3. Using the library

  The library has C and sicstus prolog interfaces. Prolog users should
  first look into the file pro_fadd.h for functions with the prefix
  pro_. If a particular function is not present there, then the
  corresponding function without the pro_ prefix from fadd.h should be
  used. The general pattern of use is:

  init_something()
  do_something()
  close_something()

  The init_something() functions return dictionary number that should
  be used in other functions.

  The library itself must be initialized with fadd_init_lib(). The
  parameter to the call is the number of dictionaries to be used. Note
  that various parts of a program can use the library independently of
  each other. Each such part should then call fadd_init_lib declaring
  the number of dictionaries it plans to use. The function returns a
  library key. Each call to fadd_init_lib() should eventually be
  coupled with a call to fadd_close_lib() with the same library key.
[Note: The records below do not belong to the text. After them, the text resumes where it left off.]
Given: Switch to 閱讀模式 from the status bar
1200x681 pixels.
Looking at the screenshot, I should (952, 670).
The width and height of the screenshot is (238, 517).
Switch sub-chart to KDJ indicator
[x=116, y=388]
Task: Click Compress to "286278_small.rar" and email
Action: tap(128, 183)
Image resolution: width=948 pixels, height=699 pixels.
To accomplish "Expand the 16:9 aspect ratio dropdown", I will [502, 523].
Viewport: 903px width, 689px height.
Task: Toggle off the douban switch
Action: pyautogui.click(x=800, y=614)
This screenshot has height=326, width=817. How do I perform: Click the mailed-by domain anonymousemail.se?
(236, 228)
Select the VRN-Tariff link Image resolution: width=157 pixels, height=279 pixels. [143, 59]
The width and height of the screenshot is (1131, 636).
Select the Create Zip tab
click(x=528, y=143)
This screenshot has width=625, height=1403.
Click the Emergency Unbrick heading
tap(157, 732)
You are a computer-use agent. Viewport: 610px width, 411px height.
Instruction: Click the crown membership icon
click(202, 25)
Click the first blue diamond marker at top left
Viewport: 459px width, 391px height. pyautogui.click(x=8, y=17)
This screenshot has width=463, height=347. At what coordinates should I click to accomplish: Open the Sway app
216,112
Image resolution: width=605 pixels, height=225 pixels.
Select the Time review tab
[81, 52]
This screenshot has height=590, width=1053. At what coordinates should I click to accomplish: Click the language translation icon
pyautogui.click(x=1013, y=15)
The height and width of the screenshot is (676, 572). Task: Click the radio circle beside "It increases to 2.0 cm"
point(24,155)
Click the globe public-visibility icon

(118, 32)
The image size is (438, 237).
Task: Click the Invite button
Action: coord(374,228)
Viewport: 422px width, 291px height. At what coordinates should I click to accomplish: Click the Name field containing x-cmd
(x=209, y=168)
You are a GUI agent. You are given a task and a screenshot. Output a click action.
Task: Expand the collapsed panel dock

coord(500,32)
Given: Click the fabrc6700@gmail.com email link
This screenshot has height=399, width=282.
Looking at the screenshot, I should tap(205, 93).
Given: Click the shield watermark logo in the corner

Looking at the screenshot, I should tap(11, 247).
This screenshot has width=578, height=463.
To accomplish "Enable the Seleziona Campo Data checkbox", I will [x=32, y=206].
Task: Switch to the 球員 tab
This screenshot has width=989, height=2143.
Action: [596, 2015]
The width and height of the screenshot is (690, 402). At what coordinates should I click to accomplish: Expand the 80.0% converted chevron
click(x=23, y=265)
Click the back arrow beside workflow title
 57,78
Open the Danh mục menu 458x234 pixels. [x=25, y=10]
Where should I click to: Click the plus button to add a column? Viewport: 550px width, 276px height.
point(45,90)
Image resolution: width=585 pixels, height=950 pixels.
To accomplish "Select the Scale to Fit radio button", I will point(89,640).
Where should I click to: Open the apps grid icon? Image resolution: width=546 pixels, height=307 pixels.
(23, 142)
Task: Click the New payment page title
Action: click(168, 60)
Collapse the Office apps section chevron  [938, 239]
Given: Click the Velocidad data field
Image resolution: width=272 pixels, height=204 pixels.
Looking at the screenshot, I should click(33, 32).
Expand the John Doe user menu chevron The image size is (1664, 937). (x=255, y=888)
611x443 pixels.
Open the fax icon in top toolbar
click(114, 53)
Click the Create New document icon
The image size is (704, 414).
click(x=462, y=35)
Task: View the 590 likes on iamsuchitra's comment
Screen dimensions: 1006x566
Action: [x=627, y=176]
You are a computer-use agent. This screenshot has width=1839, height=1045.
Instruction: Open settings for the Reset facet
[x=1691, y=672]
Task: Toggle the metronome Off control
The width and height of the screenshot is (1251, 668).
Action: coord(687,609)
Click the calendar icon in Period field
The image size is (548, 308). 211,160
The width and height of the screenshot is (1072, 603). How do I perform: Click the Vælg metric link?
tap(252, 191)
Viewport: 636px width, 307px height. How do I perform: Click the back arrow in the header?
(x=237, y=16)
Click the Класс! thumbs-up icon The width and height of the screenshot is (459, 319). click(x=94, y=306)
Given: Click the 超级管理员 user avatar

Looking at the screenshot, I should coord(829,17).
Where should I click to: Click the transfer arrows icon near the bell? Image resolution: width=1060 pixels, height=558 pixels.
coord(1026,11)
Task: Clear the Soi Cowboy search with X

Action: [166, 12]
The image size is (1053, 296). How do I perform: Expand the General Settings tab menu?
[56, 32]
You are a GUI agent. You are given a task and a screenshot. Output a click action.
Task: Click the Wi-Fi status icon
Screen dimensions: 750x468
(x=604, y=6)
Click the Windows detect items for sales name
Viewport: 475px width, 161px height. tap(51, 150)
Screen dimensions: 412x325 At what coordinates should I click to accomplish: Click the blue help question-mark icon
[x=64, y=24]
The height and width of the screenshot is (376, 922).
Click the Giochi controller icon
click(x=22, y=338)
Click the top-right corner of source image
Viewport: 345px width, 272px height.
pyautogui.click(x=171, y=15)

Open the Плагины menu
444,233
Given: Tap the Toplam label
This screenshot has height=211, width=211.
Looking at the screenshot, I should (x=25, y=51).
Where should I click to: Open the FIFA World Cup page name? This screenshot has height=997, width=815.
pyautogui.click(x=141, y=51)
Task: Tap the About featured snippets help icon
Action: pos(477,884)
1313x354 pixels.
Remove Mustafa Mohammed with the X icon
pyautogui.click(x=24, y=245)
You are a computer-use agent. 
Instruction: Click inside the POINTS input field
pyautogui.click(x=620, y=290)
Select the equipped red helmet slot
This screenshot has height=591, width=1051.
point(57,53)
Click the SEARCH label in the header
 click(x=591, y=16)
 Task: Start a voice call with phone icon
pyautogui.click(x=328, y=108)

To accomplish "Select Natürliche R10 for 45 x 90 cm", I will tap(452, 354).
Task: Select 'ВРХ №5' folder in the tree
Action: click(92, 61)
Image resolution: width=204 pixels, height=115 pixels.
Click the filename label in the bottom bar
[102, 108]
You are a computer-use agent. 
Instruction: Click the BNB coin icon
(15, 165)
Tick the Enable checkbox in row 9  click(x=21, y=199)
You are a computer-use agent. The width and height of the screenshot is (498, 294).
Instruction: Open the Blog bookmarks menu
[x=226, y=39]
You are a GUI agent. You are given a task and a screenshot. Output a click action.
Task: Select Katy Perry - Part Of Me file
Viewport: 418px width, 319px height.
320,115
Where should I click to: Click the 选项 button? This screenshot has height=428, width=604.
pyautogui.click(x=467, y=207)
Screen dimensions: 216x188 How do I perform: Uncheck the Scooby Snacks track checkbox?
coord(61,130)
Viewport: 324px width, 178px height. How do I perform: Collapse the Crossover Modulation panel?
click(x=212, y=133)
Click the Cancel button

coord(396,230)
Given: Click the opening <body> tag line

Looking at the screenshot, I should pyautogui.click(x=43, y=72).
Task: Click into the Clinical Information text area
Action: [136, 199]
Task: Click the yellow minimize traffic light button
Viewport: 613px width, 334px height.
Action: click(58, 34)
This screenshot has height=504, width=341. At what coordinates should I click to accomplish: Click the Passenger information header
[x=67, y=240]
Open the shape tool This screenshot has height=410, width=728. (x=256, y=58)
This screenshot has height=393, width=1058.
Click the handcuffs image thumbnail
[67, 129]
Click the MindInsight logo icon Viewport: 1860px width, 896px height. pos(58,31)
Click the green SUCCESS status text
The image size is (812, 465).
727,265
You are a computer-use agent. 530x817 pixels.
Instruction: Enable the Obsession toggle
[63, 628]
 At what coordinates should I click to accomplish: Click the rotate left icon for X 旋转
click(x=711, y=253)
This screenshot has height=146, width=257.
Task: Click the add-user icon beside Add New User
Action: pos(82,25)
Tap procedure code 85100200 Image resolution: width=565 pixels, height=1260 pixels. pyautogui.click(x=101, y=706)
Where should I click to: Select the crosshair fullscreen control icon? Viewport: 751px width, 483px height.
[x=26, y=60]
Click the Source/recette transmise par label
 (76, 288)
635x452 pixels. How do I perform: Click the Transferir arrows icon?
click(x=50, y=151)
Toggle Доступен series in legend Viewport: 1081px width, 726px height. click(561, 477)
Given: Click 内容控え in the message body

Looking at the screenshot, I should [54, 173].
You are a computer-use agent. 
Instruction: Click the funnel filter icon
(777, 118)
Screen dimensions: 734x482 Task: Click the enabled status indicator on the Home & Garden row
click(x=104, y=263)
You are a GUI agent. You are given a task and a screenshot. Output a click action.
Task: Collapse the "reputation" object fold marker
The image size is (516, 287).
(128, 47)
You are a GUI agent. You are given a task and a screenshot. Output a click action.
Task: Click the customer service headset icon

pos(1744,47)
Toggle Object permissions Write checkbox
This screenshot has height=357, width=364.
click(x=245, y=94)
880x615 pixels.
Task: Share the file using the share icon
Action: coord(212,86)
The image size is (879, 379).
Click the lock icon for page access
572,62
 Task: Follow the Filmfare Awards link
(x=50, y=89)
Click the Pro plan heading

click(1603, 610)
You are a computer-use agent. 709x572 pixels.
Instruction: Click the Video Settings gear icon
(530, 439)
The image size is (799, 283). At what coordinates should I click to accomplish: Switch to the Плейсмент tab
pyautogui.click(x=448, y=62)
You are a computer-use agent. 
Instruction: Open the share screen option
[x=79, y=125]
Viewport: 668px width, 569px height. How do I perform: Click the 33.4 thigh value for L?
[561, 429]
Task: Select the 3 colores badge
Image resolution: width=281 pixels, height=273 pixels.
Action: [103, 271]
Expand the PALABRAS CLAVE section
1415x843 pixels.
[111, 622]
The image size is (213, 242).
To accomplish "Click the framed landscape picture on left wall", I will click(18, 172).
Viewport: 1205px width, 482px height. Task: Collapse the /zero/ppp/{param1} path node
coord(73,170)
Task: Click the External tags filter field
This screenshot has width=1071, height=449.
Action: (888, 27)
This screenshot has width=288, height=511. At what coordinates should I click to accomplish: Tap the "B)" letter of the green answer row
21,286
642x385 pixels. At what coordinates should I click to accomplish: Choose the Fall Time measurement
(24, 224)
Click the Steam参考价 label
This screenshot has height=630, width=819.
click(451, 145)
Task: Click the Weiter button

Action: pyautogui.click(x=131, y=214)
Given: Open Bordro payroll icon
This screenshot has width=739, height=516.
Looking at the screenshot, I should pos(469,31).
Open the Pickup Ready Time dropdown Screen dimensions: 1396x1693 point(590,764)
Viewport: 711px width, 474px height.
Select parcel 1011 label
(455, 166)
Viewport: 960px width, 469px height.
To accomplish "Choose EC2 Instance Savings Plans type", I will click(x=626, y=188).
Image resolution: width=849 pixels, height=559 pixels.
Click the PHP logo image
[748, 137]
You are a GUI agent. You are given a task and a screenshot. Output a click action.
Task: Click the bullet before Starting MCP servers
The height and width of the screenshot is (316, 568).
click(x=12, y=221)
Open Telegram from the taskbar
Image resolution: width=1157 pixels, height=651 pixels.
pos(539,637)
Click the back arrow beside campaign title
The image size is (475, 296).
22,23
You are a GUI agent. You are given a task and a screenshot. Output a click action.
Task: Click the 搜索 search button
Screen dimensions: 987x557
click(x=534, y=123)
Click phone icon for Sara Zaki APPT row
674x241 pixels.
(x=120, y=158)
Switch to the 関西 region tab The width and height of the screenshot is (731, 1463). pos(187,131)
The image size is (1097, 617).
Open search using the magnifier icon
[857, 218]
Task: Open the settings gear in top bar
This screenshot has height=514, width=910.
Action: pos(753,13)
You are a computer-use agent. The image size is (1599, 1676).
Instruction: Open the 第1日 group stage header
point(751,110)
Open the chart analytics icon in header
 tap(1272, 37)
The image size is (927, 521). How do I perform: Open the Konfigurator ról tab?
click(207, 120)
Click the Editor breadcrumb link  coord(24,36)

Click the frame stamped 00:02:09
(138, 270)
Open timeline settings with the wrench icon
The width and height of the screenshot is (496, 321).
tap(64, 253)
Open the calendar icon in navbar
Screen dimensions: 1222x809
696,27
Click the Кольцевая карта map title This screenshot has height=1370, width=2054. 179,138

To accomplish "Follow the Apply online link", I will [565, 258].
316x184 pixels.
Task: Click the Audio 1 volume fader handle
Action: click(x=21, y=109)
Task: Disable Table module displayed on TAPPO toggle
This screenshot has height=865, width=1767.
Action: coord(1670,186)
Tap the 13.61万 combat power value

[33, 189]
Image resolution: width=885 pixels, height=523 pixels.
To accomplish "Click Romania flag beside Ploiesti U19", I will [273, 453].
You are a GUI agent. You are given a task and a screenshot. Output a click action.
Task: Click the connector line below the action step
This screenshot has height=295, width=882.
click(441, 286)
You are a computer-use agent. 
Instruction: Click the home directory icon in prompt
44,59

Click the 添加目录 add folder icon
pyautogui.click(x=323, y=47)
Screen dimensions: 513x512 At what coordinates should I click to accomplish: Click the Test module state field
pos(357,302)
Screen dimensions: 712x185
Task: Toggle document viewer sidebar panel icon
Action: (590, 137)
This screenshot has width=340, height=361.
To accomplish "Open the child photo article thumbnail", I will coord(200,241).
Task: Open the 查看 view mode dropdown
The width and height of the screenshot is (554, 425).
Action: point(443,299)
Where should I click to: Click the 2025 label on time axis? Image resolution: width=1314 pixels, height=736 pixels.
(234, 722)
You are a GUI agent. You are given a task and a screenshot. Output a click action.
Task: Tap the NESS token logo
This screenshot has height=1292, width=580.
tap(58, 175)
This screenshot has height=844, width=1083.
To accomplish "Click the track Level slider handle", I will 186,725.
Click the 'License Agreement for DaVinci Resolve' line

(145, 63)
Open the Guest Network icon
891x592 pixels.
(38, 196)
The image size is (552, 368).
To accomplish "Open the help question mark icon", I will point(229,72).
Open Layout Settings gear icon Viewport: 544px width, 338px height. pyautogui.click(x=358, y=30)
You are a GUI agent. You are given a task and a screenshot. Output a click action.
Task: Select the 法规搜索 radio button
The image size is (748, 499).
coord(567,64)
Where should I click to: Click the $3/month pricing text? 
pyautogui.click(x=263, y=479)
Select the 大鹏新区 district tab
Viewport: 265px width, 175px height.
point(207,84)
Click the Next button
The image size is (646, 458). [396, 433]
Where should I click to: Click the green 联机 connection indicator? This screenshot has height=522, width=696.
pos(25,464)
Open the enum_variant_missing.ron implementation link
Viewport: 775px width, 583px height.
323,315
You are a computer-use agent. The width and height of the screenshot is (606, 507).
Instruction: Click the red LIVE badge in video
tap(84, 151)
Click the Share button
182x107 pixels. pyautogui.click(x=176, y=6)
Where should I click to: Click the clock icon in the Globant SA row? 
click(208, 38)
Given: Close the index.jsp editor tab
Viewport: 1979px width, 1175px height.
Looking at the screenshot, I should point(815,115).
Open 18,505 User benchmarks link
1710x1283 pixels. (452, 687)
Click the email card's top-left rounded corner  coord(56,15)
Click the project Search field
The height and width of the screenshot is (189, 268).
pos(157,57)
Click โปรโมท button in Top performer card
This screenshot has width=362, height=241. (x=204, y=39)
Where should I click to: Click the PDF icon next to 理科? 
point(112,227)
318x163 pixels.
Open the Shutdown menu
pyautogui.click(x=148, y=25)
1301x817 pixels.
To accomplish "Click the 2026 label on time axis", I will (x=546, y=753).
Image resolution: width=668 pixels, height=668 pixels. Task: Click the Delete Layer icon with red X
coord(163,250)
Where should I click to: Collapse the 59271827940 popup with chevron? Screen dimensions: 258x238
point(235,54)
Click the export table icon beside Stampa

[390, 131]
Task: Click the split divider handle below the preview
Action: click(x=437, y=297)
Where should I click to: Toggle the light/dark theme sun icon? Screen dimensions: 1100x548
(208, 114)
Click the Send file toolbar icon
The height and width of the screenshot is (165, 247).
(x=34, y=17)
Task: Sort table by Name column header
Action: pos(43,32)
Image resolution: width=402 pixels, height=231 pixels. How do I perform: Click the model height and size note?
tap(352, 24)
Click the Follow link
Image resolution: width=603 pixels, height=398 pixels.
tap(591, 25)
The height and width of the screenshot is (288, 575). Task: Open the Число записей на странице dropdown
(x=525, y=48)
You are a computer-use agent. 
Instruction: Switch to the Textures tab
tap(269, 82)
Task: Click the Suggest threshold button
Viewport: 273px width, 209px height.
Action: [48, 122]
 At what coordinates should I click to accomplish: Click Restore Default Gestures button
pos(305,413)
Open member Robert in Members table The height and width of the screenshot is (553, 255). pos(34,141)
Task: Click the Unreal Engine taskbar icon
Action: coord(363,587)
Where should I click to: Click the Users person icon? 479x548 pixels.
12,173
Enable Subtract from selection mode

3.1. Restoration of diacritics

  First call init_accent(). Then use accent_word() to obtain a list of
  words that are identical when deprived of diacritics. Use
  close_accent() when finished.

3.2. Obtaining prefixes of verbs

  First call init_dict() with FADD_PREFIX as the dictionary type. Then
  use prefix_word() on verbs you want check. Call close_prefix() when
  finished.

3.3. Performing morphological analysis of words

  First call init_morph(). For Dutch in Alpino grammar, no prefixes
  nor infixes are used. Call morph_word() for every word you want to
  analyse. Call close_morph() when finished.

3.4. Retrieving numbers from tuples

  First call init_tuple(). The first argument should be the tuple table
  structure (the one with .tpl suffix) produced by maketuple.pl
  script. The next arguments are names of dictionaries for each column
  containing words. If you have one dictionary for all columns, just
  specify it sufficient number of times. Then use word_tuple_grams()
  with a list of words from the tuple from which you wnt to get
  numbers. Call close_tuple() when finished.

  For tuples version 3, use word_tuple_fpgrams() instead of
  word_tuple_grams(). Version 3 is capable of handling real numbers.


4. Data structures in the library

  There are several layers of abstraction in the structures used by the
  library. The highest level is lib_dicts. It is a vector that has one entry
  for each paralel call to fadd_init_lib(), i.e. a call not yet followed by
  fadd_close_lib(). The entry contains the number of dictionaries declared in
  the call to fadd_init_lib().

  The next level contains dictionary descriptions.